• TASK DETAILS
Each entry must be reproduced precisely as it stands.

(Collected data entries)
-- -- --

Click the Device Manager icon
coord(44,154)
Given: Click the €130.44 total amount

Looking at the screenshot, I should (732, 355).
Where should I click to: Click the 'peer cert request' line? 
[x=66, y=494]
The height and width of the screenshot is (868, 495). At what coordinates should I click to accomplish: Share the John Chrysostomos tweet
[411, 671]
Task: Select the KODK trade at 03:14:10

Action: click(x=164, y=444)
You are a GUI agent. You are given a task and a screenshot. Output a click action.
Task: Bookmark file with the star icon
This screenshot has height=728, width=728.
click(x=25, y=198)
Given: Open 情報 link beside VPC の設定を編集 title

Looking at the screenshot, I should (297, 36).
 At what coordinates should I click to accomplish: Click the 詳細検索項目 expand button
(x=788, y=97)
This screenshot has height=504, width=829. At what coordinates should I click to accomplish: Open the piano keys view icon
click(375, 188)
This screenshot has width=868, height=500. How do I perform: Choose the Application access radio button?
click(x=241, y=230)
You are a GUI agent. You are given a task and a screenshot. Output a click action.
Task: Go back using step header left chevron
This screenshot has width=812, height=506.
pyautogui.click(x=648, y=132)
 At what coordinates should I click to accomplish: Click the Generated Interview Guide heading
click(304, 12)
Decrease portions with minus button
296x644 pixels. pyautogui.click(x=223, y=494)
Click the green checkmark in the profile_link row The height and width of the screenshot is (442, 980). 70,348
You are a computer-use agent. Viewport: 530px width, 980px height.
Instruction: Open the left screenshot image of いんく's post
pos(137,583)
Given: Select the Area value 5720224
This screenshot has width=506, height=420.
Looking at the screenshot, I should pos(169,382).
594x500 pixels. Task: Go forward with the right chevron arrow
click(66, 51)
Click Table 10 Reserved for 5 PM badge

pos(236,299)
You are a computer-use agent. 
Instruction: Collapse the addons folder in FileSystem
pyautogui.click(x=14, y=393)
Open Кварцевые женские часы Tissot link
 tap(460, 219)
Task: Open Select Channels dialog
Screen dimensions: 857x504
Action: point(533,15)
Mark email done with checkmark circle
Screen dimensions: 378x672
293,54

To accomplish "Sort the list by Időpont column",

-- -- --

• FINISHED EXERCISE
Click the Device Manager icon
coord(44,154)
Given: Click the €130.44 total amount

Looking at the screenshot, I should (732, 355).
Where should I click to: Click the 'peer cert request' line? 
[x=66, y=494]
The height and width of the screenshot is (868, 495). At what coordinates should I click to accomplish: Share the John Chrysostomos tweet
[411, 671]
Task: Select the KODK trade at 03:14:10

Action: click(x=164, y=444)
You are a GUI agent. You are given a task and a screenshot. Output a click action.
Task: Bookmark file with the star icon
This screenshot has height=728, width=728.
click(x=25, y=198)
Given: Open 情報 link beside VPC の設定を編集 title

Looking at the screenshot, I should (297, 36).
 At what coordinates should I click to accomplish: Click the 詳細検索項目 expand button
(x=788, y=97)
This screenshot has height=504, width=829. At what coordinates should I click to accomplish: Open the piano keys view icon
click(375, 188)
This screenshot has width=868, height=500. How do I perform: Choose the Application access radio button?
click(x=241, y=230)
You are a GUI agent. You are given a task and a screenshot. Output a click action.
Task: Go back using step header left chevron
This screenshot has width=812, height=506.
pyautogui.click(x=648, y=132)
 At what coordinates should I click to accomplish: Click the Generated Interview Guide heading
click(304, 12)
Decrease portions with minus button
296x644 pixels. pyautogui.click(x=223, y=494)
Click the green checkmark in the profile_link row The height and width of the screenshot is (442, 980). 70,348
You are a computer-use agent. Viewport: 530px width, 980px height.
Instruction: Open the left screenshot image of いんく's post
pos(137,583)
Given: Select the Area value 5720224
This screenshot has width=506, height=420.
Looking at the screenshot, I should pos(169,382).
594x500 pixels. Task: Go forward with the right chevron arrow
click(66, 51)
Click Table 10 Reserved for 5 PM badge

pos(236,299)
You are a computer-use agent. 
Instruction: Collapse the addons folder in FileSystem
pyautogui.click(x=14, y=393)
Open Кварцевые женские часы Tissot link
 tap(460, 219)
Task: Open Select Channels dialog
Screen dimensions: 857x504
Action: point(533,15)
Mark email done with checkmark circle
Screen dimensions: 378x672
293,54

To accomplish "Sort the list by Időpont column",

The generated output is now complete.